Hybridization protocol
IPDNA and WCE was hybridized according to Agilent recommended protocol Reference: Yeast ChIP on chip protocol, Agilent Technologies (version 9.1).
Scan protocol
Microarrays were scanned on an Agilent scanner (G2565AA) at 100% laser power, 30% PMT.
Description
Microarray slides were obtained from Agilent Technologies (yeast 4 X 44k, whole genome array). The arrays comprise of 60 mer oligo nucleotides probes at ~ 290 bp spacing, covering ~12 Mb of the genome.
Data processing
Data extraction was carried out with Agilent Feature Extraction software (version 9.1), and normalization was done using linear per array algorithm according to the manufacturer’s protocol for array CGH that showed high correlation (r2=0.9) of bound probes between data of the two biological replicates.
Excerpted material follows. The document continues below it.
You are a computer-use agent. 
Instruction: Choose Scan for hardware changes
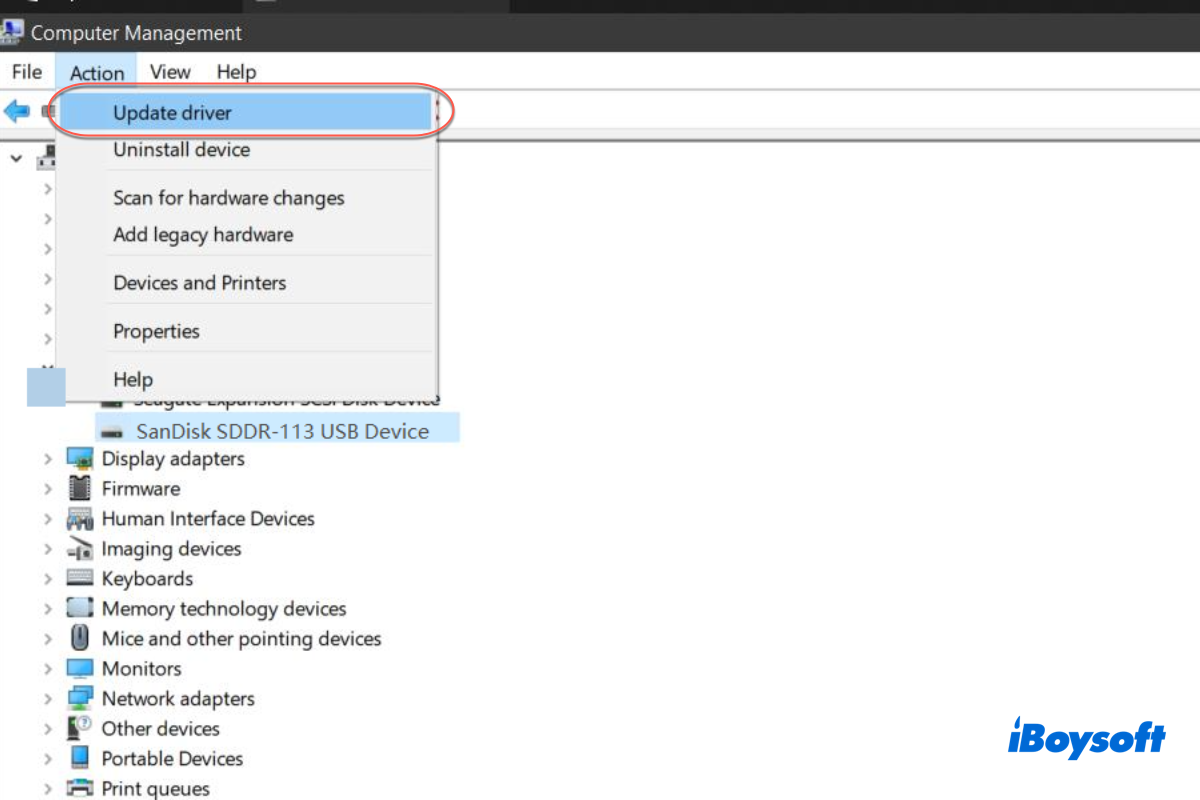coord(228,198)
Identification of bound probes and genes was made using Agilent ChIP analytics software (version 1.3) by using Whitehead Institute Per-array Neighbourhood model v1.0. In the neighbourhood model, if candidate bound probe set p-value was less than 0.05, the central probe was marked as potentially bound, and the probe sets were required to pass one of two additional filters: the center probe in the probe set has a single probe p-value less than 0.05 or one of the flanking probes has a single point p-value less than 0.25. These two filters cover situations where a binding event occurs midway between two probes and each detects the event, weakly.